Given problem
Find every line in the records below that contains the string "pixels", matching case exactly, and copy each of those lines.

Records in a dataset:

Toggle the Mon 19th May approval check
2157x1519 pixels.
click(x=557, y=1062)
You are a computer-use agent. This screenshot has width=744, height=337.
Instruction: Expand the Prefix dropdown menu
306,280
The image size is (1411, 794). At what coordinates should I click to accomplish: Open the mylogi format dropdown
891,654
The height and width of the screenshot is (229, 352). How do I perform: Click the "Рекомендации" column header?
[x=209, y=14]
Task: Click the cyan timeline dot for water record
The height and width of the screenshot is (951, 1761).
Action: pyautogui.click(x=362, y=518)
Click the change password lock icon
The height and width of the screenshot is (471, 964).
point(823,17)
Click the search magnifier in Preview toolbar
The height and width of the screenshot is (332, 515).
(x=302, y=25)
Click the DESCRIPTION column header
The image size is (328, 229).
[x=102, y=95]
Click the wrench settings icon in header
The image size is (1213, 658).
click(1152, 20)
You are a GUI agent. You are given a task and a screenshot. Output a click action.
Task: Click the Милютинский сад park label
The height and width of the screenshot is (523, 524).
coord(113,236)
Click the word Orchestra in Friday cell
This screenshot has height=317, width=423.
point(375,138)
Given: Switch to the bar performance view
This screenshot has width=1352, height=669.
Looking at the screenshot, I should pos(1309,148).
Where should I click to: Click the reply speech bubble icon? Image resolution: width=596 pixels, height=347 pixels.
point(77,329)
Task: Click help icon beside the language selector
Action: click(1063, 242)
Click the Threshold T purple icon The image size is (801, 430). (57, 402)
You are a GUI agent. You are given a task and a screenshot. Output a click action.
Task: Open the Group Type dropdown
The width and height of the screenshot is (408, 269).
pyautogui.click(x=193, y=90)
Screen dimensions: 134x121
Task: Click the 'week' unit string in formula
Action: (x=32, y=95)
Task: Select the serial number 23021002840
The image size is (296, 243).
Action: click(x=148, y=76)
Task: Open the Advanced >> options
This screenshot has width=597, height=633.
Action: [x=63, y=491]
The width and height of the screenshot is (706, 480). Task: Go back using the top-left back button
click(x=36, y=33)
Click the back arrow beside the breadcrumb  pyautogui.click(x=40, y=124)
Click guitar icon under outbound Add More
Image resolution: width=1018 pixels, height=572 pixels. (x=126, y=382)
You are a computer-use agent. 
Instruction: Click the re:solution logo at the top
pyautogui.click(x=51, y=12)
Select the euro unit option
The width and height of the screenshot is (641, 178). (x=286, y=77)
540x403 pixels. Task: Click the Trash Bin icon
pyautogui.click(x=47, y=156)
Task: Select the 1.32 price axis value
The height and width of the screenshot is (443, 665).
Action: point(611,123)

Reply to the exercise
2157x1519 pixels.
Where should I click to: Click the reply speech bubble icon? Image resolution: width=596 pixels, height=347 pixels.
Image resolution: width=1018 pixels, height=572 pixels. (x=126, y=382)
540x403 pixels. Task: Click the Trash Bin icon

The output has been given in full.